Tuesday, October 28, 2014

Antimetaboles and Amphiboles ~~ Amphiboles and Antimetaboles


       Antimetabole (/æntɨməˈtæbəliː/ AN-ti-mə-TAB-ə-lee) is the repetition of words in successive clauses, but in transposed order (e.g., "I know what I like, and I like what I know").

       Six-syllable words, in general, make me quite happy especially with this great meaning for an elegant turn of phrase. 


       Simple and profound:
 

      John F. Kennedy's "Ask not what your country can do for you; ask what you can do for your country" is one of the most famous antimetaboles. (I also just like writing the word antimetaboles).

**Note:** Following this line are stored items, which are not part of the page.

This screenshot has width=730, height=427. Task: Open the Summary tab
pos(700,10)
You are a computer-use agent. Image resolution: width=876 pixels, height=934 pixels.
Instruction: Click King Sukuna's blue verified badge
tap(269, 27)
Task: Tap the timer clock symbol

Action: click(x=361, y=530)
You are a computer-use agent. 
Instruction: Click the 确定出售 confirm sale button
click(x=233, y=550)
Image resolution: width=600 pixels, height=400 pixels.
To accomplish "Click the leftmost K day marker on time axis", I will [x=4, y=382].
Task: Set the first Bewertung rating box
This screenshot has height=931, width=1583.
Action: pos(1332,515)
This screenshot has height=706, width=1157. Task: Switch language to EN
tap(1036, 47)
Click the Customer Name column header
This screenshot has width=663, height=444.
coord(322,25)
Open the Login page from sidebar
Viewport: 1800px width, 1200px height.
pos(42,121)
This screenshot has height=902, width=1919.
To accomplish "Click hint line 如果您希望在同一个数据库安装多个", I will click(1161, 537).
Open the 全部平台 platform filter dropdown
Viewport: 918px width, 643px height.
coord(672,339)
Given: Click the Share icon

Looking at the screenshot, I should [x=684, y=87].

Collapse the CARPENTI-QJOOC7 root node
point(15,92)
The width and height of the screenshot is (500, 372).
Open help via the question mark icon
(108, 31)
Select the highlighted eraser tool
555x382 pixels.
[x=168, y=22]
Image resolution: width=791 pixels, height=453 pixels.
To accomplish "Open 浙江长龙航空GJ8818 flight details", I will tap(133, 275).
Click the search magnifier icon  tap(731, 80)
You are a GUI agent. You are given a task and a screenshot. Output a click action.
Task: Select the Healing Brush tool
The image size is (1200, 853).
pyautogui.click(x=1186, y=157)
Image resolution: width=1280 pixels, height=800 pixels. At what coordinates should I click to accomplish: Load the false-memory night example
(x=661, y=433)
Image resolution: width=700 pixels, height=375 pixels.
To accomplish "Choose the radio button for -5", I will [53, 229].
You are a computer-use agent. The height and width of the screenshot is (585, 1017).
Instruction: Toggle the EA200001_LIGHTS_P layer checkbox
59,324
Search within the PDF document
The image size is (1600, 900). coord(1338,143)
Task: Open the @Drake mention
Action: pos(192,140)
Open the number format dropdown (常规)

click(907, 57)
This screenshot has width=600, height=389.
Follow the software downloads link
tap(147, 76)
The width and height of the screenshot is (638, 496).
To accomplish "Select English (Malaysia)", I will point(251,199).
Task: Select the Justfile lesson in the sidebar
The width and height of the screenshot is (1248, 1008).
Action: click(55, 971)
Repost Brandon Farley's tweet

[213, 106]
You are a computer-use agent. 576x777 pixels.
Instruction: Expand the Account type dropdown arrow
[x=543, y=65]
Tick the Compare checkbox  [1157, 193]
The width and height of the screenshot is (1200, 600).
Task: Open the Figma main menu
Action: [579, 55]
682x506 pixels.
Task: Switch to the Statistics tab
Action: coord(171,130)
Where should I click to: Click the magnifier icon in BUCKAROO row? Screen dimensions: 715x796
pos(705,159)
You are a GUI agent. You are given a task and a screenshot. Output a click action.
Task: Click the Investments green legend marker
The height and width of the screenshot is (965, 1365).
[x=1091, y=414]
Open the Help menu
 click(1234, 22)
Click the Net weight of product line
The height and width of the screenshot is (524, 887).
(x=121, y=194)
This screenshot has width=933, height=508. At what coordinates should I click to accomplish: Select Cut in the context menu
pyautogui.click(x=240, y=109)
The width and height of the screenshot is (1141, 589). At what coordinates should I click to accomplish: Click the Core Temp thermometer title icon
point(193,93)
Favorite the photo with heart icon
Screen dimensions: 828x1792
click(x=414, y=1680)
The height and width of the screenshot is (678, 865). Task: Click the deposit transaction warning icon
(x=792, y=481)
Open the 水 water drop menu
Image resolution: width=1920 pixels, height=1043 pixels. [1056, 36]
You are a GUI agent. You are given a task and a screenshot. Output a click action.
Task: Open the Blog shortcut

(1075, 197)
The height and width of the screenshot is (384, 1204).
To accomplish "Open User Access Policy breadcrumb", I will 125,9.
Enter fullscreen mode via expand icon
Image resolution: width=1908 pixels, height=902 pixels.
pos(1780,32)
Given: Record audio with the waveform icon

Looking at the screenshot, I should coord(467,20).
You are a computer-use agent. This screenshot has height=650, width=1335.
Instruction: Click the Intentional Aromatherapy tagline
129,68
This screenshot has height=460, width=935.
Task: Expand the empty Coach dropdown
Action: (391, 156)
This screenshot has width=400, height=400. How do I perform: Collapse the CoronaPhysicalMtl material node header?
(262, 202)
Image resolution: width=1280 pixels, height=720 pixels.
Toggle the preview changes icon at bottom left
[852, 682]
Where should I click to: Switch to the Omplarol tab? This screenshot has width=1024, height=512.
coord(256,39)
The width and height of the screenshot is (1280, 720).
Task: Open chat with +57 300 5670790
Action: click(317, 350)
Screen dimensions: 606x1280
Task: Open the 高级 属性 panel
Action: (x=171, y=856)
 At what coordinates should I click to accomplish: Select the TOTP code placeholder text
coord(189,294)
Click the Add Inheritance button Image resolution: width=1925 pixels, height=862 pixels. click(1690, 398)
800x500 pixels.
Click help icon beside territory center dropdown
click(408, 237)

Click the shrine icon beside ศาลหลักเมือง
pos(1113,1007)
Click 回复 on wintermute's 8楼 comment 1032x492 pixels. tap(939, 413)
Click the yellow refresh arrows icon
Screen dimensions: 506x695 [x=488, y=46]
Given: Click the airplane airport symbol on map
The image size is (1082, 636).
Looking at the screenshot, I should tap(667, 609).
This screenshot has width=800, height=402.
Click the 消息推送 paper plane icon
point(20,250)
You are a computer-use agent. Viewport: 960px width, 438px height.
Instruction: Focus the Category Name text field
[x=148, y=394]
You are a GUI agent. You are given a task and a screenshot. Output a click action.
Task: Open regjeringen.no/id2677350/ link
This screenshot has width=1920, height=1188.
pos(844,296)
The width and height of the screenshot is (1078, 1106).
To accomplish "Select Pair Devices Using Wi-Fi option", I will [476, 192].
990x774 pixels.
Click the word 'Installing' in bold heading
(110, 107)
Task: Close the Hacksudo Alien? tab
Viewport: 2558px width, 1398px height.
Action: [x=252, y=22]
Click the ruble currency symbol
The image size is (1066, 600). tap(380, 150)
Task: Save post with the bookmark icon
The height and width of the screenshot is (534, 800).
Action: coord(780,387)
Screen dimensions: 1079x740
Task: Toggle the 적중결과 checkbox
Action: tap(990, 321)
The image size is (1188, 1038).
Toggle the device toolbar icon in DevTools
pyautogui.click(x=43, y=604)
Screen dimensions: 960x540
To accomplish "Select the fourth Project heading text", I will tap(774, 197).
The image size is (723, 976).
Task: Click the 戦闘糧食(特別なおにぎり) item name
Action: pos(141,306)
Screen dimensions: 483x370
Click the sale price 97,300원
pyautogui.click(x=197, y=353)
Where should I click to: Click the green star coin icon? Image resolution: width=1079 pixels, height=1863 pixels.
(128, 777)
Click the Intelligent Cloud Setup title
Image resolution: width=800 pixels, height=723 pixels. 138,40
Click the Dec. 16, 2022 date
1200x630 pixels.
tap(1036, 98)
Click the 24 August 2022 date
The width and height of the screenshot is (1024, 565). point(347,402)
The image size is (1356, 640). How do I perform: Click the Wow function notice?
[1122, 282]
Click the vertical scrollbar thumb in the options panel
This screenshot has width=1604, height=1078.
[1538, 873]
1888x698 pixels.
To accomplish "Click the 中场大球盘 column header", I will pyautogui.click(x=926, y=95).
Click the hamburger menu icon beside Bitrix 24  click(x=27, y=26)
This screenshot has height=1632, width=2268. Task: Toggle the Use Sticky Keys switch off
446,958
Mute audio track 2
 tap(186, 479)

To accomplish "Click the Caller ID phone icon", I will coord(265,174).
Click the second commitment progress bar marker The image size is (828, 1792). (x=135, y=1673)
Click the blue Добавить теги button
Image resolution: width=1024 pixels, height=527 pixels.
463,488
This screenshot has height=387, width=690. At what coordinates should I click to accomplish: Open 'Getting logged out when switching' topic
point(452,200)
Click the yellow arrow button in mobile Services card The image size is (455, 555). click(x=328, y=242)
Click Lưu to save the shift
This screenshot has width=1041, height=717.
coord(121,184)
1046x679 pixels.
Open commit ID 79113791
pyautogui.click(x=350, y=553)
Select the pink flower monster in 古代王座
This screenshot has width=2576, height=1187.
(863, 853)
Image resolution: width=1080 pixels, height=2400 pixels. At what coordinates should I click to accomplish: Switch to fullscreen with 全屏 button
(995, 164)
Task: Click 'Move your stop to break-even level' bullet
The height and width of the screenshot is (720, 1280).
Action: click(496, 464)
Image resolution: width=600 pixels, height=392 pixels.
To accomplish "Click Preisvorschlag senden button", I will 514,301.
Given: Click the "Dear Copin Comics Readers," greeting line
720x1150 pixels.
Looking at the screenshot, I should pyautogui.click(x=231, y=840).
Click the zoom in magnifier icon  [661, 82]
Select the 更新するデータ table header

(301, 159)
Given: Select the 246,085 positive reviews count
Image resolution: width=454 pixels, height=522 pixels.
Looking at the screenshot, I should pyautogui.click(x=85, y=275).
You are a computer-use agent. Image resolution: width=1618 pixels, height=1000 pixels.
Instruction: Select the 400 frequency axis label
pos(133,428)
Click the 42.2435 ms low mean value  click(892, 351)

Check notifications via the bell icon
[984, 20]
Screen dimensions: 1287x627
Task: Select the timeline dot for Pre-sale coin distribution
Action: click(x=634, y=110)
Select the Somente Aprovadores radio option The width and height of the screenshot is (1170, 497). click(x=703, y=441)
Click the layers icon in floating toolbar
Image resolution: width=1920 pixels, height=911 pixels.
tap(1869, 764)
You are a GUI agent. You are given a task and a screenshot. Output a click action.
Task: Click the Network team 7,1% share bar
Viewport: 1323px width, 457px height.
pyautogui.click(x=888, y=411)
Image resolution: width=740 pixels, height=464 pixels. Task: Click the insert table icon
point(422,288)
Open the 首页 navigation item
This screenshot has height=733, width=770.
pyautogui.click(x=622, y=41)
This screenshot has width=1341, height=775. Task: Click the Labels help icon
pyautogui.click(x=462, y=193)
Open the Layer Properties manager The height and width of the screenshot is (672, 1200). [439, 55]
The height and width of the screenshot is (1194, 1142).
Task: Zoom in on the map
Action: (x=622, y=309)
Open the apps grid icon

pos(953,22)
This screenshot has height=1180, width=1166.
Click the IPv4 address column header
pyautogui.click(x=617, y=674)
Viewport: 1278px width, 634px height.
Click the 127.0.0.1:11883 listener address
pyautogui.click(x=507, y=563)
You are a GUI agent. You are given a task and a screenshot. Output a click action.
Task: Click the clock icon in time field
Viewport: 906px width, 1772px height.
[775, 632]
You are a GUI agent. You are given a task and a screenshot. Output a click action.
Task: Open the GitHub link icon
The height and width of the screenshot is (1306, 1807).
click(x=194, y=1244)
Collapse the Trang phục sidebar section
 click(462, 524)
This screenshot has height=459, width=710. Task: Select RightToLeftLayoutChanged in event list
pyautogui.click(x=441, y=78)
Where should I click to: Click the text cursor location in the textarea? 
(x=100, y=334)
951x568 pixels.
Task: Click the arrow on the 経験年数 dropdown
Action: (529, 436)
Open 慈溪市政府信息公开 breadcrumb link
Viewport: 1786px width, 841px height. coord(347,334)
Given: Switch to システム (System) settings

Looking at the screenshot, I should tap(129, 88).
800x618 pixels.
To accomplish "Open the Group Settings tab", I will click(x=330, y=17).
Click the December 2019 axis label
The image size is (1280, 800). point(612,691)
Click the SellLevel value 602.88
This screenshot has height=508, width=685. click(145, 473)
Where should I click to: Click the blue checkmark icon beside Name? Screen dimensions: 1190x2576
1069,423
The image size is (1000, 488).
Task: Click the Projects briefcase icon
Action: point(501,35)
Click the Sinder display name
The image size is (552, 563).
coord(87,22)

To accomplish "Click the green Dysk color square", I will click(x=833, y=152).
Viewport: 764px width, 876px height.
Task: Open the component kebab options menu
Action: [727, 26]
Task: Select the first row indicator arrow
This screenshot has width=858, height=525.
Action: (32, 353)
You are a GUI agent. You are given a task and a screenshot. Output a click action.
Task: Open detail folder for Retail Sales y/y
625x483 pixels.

       The antimetabole is similar to a chiasmus, though the chiasmus is applied fairly broadly to any "criss-cross" structure, often with a reference to the biblical cross. In its classical use, chiasmus was used for structures that do not repeat the same words and phrases, but invert a sentence's grammatical structure or ideas. 

       Antimetaboles brought me to amphiboles and their criss-cross crystal structure. Amphiboles are any of a class of rock-forming double chain silicate or aluminosilicate minerals typically occurring as fibrous or columnar crystals.


     
     The amphibole structure includes silica tetrahedra with varying amounts of iron, sodium, calcium and magnesium:
     



      (Note that the darker amphiboles are referred to as hornblende.)

       The double chain structure of amphibole is shown here as well:



       Amphibole shares the "two or both" Greek prefix of "amphi" with amphitheater, a theater on both sides, and amphibians, animals who live both on land and in water.

      The cleavage planes of amphiboles are at 124 degrees and 56 degrees:



        In cross-section, amphiboles show these cleavage planes:



     And in the Scanning Electron Microscope (SEM), these are further amplified:



       Amphiboles and Antimetaboles ~~ Antimetaboles and Amphiboles:
Criss-crossing minerals and words, words and minerals since October, 2014.





    Any good amphiboles or antimetaboles to share?

    And, by the way, "criss-cross applesauce" is what I say to get Maizie to smile like this:


      
      Either that or "antimetaboles" ;-).